Assigned task:
Write down exactly the lines of the records below, beginning with the first and ending with the line that includes "Open the Guangzhou club crest".

START Data to examine

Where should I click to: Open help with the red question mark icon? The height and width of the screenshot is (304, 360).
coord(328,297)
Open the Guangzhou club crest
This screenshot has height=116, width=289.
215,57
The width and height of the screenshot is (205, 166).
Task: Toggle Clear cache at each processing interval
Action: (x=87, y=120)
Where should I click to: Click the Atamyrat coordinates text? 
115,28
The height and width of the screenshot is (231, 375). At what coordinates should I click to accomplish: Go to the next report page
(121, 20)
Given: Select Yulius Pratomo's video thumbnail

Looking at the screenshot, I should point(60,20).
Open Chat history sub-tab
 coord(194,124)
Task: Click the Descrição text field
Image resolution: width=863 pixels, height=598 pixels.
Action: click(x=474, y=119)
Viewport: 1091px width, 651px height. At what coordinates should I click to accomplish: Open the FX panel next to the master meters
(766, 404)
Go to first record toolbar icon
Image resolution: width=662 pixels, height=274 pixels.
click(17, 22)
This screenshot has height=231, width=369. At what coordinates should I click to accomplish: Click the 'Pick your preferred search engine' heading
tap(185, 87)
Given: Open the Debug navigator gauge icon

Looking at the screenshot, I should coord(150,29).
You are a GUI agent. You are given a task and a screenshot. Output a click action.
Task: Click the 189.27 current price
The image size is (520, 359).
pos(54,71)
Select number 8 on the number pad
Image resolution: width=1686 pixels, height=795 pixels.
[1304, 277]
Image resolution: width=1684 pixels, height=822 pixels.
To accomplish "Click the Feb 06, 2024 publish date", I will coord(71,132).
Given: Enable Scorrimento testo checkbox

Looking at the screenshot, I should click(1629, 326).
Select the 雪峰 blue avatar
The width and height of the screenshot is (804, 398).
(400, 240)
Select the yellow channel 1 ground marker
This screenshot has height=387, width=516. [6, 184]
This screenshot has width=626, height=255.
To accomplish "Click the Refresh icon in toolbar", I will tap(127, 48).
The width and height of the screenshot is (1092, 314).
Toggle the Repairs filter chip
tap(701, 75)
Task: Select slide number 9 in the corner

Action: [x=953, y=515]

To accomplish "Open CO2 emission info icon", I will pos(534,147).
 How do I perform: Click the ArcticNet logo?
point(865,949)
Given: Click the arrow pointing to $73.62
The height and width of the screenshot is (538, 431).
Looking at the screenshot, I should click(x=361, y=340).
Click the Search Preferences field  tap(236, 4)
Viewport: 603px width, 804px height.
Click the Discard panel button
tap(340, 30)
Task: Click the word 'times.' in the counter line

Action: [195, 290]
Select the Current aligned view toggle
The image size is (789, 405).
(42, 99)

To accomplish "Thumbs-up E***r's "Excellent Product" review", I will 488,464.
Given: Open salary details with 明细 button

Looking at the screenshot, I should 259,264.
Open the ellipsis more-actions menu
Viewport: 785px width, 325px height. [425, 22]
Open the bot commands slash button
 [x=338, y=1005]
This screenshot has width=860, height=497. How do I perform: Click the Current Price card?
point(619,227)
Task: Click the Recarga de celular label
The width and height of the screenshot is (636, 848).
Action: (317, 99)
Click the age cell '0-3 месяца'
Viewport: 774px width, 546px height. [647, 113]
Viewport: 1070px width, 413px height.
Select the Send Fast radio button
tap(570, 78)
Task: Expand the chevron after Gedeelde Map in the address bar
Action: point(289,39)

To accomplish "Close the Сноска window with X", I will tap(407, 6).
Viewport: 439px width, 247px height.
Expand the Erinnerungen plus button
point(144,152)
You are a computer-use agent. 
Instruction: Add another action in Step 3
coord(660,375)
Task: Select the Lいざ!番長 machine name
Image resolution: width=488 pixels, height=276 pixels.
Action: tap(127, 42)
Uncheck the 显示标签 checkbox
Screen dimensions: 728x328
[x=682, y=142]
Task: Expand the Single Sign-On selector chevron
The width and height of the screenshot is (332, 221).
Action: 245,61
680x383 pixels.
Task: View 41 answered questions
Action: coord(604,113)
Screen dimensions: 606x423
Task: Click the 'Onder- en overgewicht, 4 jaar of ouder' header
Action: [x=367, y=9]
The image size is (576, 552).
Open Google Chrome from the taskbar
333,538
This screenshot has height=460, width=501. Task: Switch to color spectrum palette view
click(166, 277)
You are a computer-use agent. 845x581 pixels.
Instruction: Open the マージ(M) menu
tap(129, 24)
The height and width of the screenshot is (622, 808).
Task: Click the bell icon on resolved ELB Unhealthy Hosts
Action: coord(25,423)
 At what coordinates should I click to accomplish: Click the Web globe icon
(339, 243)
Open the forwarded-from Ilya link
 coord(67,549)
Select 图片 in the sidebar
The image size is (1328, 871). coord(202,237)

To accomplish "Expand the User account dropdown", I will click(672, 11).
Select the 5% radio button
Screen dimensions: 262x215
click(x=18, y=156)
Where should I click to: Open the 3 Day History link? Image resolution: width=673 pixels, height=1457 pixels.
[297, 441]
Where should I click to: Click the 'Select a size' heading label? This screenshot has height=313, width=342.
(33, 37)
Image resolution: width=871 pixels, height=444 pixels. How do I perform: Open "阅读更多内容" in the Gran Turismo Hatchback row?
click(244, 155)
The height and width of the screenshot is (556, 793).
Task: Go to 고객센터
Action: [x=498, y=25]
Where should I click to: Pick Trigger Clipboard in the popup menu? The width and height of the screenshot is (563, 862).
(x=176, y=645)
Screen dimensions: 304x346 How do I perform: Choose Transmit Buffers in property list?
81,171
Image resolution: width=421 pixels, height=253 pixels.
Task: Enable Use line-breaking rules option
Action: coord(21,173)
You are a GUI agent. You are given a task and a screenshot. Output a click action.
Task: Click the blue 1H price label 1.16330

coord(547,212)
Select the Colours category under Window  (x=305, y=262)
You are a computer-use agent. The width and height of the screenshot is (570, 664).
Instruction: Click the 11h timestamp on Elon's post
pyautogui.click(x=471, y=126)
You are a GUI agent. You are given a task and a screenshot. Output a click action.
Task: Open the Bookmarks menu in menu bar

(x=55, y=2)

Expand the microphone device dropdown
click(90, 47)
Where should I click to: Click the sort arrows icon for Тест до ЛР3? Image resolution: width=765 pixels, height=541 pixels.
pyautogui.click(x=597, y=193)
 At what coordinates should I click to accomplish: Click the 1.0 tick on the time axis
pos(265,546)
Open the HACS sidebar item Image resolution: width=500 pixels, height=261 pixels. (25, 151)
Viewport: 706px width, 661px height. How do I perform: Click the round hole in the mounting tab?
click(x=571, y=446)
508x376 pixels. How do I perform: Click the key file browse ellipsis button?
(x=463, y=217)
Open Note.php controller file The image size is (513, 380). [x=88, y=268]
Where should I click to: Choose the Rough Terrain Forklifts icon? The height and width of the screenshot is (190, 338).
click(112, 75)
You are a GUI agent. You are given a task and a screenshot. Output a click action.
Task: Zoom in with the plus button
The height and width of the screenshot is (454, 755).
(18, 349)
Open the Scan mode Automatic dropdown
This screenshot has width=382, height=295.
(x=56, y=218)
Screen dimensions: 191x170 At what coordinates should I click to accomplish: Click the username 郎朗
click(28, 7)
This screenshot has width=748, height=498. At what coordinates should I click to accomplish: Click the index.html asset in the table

END Data to examine

Task solution:
Where should I click to: Open help with the red question mark icon? The height and width of the screenshot is (304, 360).
coord(328,297)
Open the Guangzhou club crest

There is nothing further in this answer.